EPA RFS RVOs Fail to Recognize Potential Damage from ‘Hardship’ Waivers

December 6, 2018

EPA last Friday formally announced its biofuel blending requirements for 2019 under the Renewable Fuel Standard (RFS), otherwise known as Renewable Volume Obligations, or RVOs. Despite a boost in the amounts of biofuels to be used under the RFS, the rule remains a disappointment because of its failure to reallocate the billions of gallons lost to a flurry of “hardship” waivers granted by former EPA Administrator Scott Pruitt.

Let’s first take a look at the numbers. The total renewable fuel volume for 2019 is set at 19.92 billion gallons, about a three-percent increase over the 19.28 billion required for this year.
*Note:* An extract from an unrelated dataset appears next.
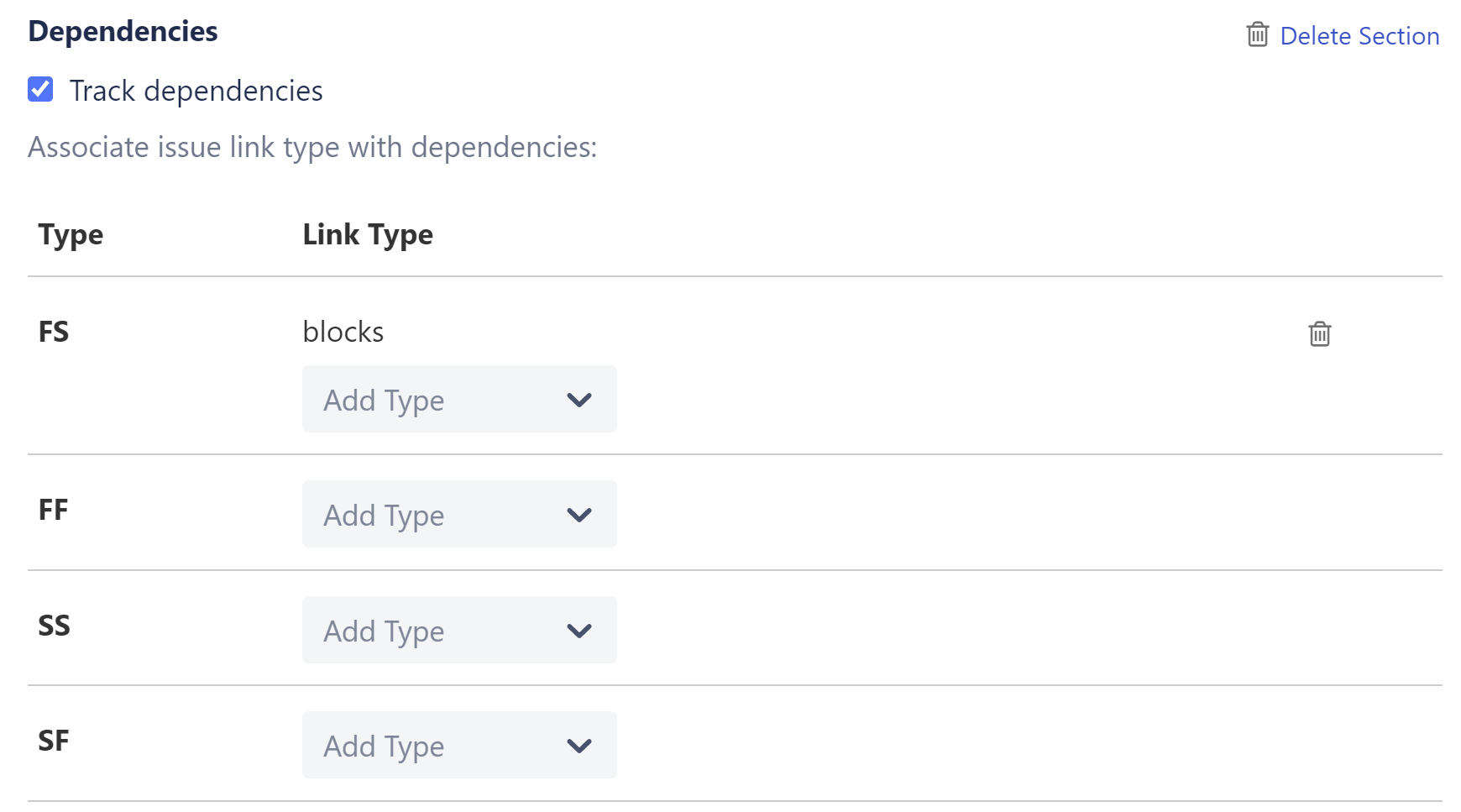The height and width of the screenshot is (812, 1461).
Task: Click the trash icon beside Delete Section
Action: pyautogui.click(x=1257, y=35)
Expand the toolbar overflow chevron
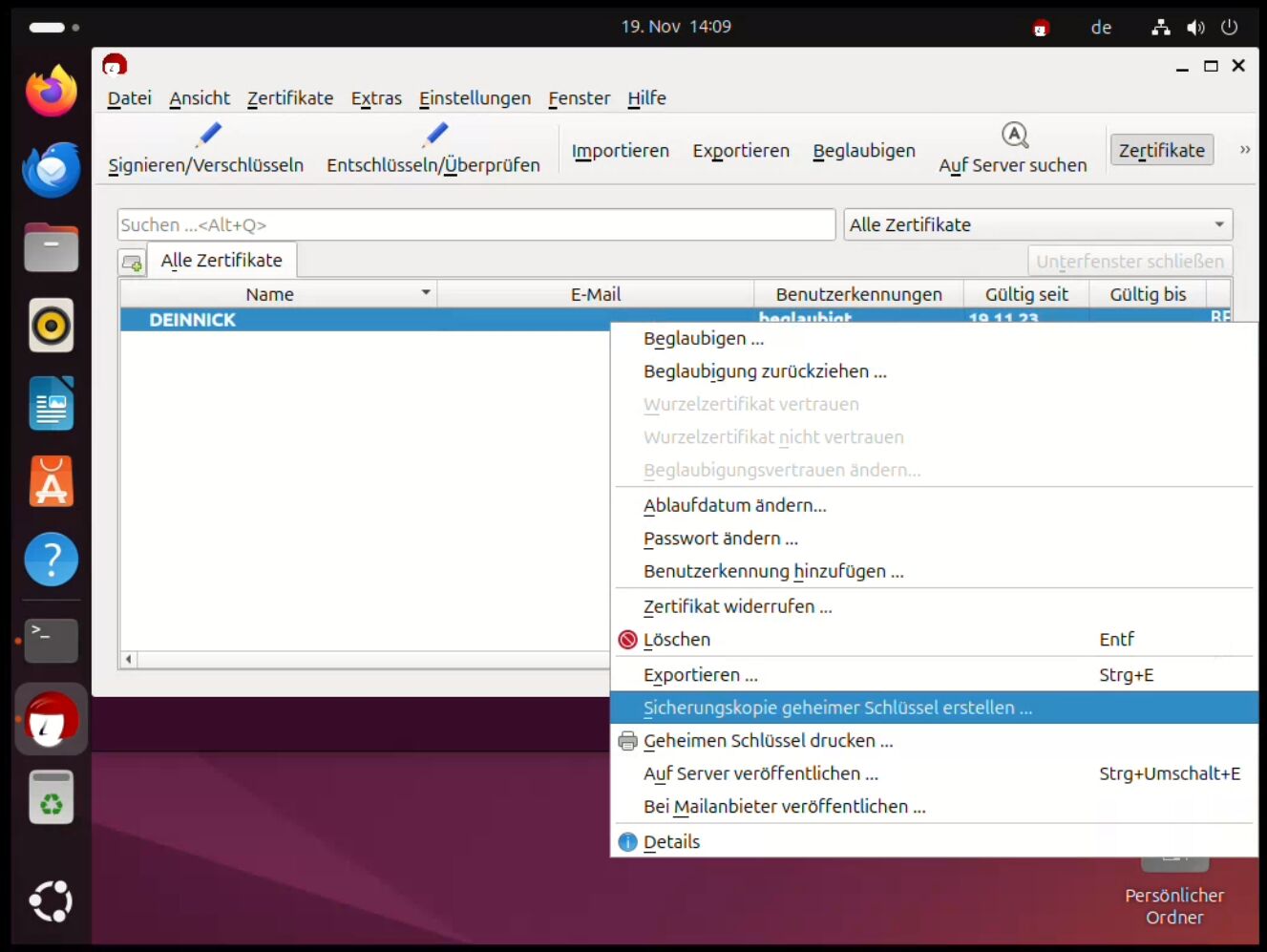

Of that total, 4.92 billion gallons are advanced biofuel, a jump of nearly 15 percent from this year’s 4.29 billion. Of the biofuel volume designated “advanced” (capable of reducing emissions by at least 50 percent compared to their petroleum-based equivalents), 418 million gallons are to come from cellulosic ethanol. Biomass-based diesel for this year remains at 2.1 billion gallons.

The requirement for conventional biofuel, which consists mostly of corn ethanol, will remain at 15 billion gallons. But even though that’s the same level required by the 2007 law reauthorizing the RFS, it’s a number jeopardized by EPA granting an inordinate number of refineries permission to avoid their RFS obligations – the aforementioned waivers – in recent years. Refineries have claimed the blending requirements would impose a financial hardship.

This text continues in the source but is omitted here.